BEGIN

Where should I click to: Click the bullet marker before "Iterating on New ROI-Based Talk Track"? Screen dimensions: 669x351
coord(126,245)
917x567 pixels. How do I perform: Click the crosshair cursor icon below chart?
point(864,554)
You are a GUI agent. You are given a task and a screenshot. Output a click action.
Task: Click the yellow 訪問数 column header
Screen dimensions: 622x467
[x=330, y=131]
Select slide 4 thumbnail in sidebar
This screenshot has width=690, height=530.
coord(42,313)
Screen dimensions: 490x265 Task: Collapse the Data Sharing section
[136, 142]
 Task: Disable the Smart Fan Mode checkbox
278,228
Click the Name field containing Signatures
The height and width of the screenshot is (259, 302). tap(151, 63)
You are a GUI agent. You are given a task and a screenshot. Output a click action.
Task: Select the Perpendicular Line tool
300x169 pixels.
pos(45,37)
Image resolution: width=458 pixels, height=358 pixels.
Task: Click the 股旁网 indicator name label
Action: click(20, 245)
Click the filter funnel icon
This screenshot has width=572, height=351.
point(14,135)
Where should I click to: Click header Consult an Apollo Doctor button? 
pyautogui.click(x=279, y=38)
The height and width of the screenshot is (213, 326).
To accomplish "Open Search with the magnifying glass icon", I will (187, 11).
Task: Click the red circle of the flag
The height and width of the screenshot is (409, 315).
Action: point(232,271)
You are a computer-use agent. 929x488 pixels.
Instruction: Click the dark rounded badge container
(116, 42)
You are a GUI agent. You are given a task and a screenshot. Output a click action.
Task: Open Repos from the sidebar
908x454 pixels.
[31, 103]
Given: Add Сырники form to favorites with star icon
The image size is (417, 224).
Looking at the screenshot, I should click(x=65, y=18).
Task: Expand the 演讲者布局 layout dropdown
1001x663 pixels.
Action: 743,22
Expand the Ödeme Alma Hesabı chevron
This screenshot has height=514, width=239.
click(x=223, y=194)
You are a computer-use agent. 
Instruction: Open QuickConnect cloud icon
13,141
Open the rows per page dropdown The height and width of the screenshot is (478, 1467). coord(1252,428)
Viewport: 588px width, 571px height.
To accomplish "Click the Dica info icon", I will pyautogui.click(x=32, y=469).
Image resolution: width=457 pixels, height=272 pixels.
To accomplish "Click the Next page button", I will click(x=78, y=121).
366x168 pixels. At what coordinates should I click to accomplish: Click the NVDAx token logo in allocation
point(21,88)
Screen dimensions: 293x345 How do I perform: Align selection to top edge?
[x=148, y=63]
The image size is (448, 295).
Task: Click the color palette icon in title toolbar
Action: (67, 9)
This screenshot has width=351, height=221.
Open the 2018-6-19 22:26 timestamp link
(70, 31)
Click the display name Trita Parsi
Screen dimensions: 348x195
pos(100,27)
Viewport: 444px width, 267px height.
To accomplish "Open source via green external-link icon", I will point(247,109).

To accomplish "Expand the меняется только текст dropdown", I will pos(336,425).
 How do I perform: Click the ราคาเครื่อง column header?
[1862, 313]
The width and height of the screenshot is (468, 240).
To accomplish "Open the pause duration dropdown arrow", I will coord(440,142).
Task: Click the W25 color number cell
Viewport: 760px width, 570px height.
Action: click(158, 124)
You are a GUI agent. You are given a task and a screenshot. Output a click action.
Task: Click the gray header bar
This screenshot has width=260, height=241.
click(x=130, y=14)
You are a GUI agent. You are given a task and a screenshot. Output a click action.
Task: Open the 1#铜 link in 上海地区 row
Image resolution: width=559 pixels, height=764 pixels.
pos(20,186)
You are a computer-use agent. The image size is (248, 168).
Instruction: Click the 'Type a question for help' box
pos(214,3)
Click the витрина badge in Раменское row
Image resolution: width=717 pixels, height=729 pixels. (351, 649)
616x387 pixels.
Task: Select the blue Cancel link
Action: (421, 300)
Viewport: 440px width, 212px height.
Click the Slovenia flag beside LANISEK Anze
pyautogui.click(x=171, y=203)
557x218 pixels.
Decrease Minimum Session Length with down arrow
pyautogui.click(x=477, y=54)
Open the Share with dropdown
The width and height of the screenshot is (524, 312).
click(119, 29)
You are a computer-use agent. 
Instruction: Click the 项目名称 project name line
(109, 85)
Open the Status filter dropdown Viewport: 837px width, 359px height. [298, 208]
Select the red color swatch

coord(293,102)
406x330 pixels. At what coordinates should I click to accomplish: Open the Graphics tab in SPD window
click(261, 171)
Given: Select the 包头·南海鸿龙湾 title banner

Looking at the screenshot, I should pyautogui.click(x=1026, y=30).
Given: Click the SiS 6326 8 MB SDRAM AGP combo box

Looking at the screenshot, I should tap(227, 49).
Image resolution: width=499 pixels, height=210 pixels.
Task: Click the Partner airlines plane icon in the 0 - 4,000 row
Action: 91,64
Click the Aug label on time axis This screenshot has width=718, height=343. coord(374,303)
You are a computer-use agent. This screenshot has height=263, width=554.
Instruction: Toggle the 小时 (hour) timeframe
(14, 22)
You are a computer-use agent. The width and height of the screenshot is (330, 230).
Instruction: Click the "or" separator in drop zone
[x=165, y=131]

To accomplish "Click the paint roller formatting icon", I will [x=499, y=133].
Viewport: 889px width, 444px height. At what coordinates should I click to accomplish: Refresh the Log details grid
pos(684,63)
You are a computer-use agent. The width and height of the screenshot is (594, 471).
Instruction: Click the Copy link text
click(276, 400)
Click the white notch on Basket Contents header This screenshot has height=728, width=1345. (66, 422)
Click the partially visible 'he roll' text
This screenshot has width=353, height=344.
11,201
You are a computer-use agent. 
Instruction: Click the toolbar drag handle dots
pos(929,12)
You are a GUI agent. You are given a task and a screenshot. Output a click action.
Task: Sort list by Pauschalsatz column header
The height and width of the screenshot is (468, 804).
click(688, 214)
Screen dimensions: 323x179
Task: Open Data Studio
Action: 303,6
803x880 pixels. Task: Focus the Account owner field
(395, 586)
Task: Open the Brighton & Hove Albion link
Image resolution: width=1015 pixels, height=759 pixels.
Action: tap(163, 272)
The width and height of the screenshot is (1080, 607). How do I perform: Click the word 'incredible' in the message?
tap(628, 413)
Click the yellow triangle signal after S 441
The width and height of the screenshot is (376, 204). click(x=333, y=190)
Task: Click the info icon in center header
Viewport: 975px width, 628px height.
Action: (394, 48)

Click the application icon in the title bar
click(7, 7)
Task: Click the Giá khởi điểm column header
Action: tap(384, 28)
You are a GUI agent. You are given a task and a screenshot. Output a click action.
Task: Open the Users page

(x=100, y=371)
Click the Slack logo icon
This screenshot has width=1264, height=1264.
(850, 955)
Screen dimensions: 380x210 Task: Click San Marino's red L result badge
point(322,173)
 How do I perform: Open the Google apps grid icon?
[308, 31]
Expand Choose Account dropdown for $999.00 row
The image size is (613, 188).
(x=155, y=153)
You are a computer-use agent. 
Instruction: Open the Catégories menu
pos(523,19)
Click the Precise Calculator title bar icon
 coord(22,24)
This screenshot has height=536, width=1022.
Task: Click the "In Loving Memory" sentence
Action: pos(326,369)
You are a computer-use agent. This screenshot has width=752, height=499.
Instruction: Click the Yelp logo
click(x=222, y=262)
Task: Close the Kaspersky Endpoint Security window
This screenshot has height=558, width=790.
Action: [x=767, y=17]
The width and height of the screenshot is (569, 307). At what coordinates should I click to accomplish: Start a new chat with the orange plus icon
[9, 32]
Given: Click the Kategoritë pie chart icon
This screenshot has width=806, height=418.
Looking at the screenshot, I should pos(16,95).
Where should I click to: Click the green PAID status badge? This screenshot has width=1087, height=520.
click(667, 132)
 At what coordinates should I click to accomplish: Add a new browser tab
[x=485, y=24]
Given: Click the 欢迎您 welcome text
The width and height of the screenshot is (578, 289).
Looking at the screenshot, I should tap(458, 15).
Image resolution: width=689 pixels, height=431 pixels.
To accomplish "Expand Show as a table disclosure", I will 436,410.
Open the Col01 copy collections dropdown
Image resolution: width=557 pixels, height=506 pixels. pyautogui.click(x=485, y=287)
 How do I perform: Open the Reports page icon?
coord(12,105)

END

### [YOUR GOAL]
Your answer must be the lines above from the one containing "Task: Click the red circle of the flag" to the one containing "Viewport: 588px width, 571px height.", both included, restated word for word.

### [RESULT FOR THIS EXERCISE]
Task: Click the red circle of the flag
The height and width of the screenshot is (409, 315).
Action: point(232,271)
You are a computer-use agent. 929x488 pixels.
Instruction: Click the dark rounded badge container
(116, 42)
You are a GUI agent. You are given a task and a screenshot. Output a click action.
Task: Open Repos from the sidebar
908x454 pixels.
[31, 103]
Given: Add Сырники form to favorites with star icon
The image size is (417, 224).
Looking at the screenshot, I should click(x=65, y=18).
Task: Expand the 演讲者布局 layout dropdown
1001x663 pixels.
Action: 743,22
Expand the Ödeme Alma Hesabı chevron
This screenshot has height=514, width=239.
click(x=223, y=194)
You are a computer-use agent. 
Instruction: Open QuickConnect cloud icon
13,141
Open the rows per page dropdown The height and width of the screenshot is (478, 1467). coord(1252,428)
Viewport: 588px width, 571px height.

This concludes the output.